Wax finishes had been extensively used on high-style 18th-century French furnishings. The one full description of this course of that I’ve discovered is in Roubo’s The Artwork of the Cabinetmaker.
For veneered cabinetwork, best high quality wax was melted right into a polisher, which was a bundle of rags certain tightly with wire, and with which the entire floor was rubbed. The warmth generated melted the wax, and the rubbing compelled it into the pores. Roubo cautions in opposition to utilizing cork polishers, which may get too heat and loosen the veneer.
When the wax was evenly unfold, the surplus was scraped.

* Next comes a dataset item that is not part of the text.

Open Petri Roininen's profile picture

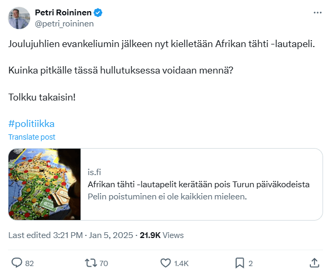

off. Roubo’s wax scraper was just like a cupboard scraper, however with a barely rounded edge as a substitute of a burr. Cleaned and polished with a rag, the work was ” extraordinarily even, and shiny as a mirror.” For porous or reddish woods like rosewood or amaranth, powdered shellac was unfold over the wax and rubbed in vigorously with the polisher to fill the open grain and heighten the color. Colophony (rosin) was used to cease up open grain in black woods like ebony.

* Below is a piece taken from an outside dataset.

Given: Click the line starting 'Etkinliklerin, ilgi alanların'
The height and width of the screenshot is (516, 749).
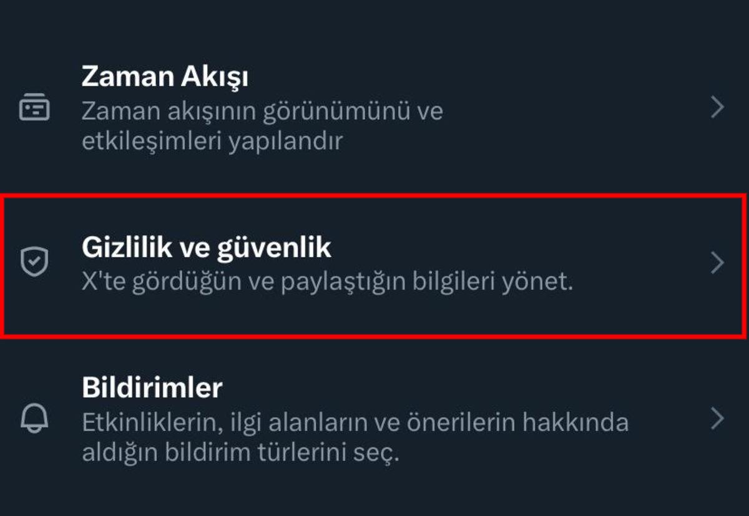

A high-gloss end was typical of practically all high-style furnishings finishes of the 1 Eighth century. Experimenting with Roubo’s wax end, I discovered that it provides a a lot larger gloss than we affiliate with wax finishes in the present day. Roubo constructed up a wax end in the identical means as a varnish end, and the wax turned a reasonably thick coherent physique on prime of the wooden. And he used solely 100 % pure beeswax, which has higher refracting qualities than in the present day’s wax emulsions.
Roubo prescribes a special course of for frequent furnishings the wax was combined with one-third tallow and rubbed off with a serge fabric. ” With the intention to unfold the wax higher and drive it deeper into the open pores, one makes use of typically a sheet-metal pan by which glowing coals have been put, and that is held as shut as attainable to the work in an effort to heat the wax. Rather than the pan one may also use a glowing red-hot piece of iron, which is even higher, as a result of it makes the wax liquid which flows into the open pores extra simply.

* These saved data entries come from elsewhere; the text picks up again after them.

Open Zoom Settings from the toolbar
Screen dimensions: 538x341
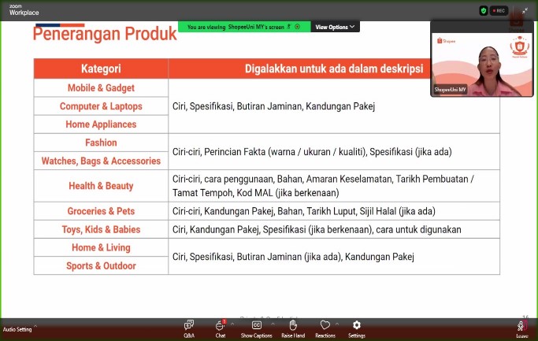point(357,328)
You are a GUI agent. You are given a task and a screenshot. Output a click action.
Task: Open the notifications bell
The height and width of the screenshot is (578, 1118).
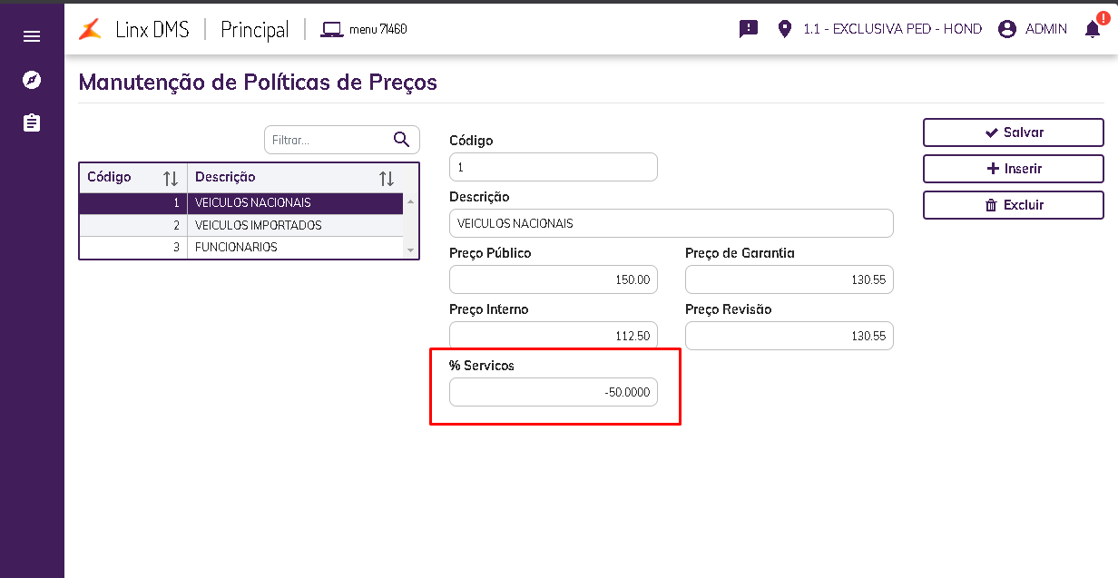(1093, 29)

Although it was attainable to get a excessive gloss end with wax, most finishers in all probability discovered the required methodology too time consuming.
Wax additionally has lots of the similar disadvantages as oil finishes. An 18th-century author summarized the benefits and drawbacks of the frequent wax end, noting: “Waxing stands shock; however it doesn’t possess, in the identical diploma as varnish, the property of giving lustre and of heightening their tints. The lustre it communicates is boring, however this inconvenience is compensated by the power with which any accident that will have altered its polish will be repaired, by rubbing it with a chunk of superb cork.
Straightforward to acquire, quick and straightforward to make use of and restore, oil and wax finishes had been ideally fitted to 1 Eighth-century ending wants.
Although pure beeswax finishes are hardly ever used in the present day, the numerous virtues of oil finishes, significantly their low sheen, are as soon as once more appreciated and have made them a end of selection, as they had been 250 years in the past.
Robert Mussey, of Milton, Mass., educated as a cabinetmaker and wooden finisher then served an internship in furnishings conservation on the Henry Ford Museum. He’s head of the furnishings conservation workshop on the Society for Preservation of New England Antiquities in Boston, Mass.